I love when a reviewer so completely understands a book.
Horn Book captures an element that many miss – that Truman’s journey parallels “a child’s own first journey into the unknown that is school.”
Thank you, Julie Danielson for this lovely review!
“Most picture books chronicling the first day of school focus on the small humans experiencing that rite of passage, but here the star is one such child’s intrepid pet tortoise. Truman lives in the big city with ‘his Sarah,’ who leaves one day with a backpack. She also places two extra green beans (uh-oh) in his tank and tells him to be brave. When, from the window, Truman sees her board the #11 bus going south, he knows he will have to go after her. Thus begins his slow-moving journey…across the living room, the pink floor rug being the most daunting obstacle: ‘Without Sarah, their home seemed vast and uncharted and unsettling.’ Just as he’s about to slip under the front door, Sarah returns, touched by his bravery and determination.
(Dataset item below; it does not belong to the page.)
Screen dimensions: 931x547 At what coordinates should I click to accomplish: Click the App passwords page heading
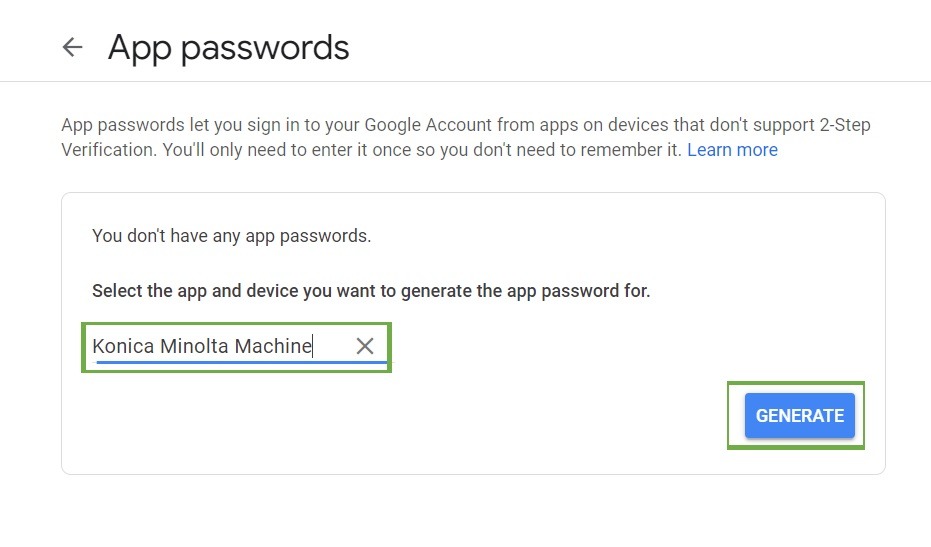(x=228, y=47)

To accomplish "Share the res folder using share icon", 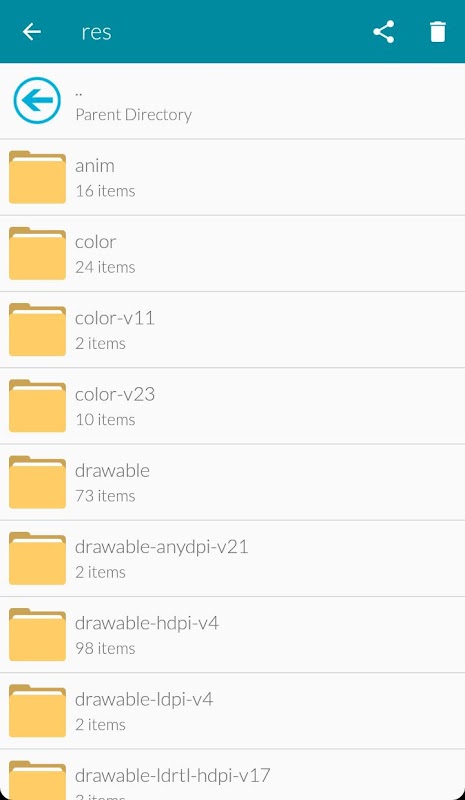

At the heart of this story, paralleling a child’s own first journey into the unknown that is school, is the affectionate relationship between Sarah and Truman (Sarah regularly kisses her finger and touches it to his shell), and there’s much humor and drama in Truman’s exertions. Cummins’s relaxed-line, mixed-media illustrations bring the family’s cozy world to life, and the occasional use of a larger, bolder font emphasizes the heroics needed for Truman’s journey.
This little creature has big courage, something to which small humans can relate.”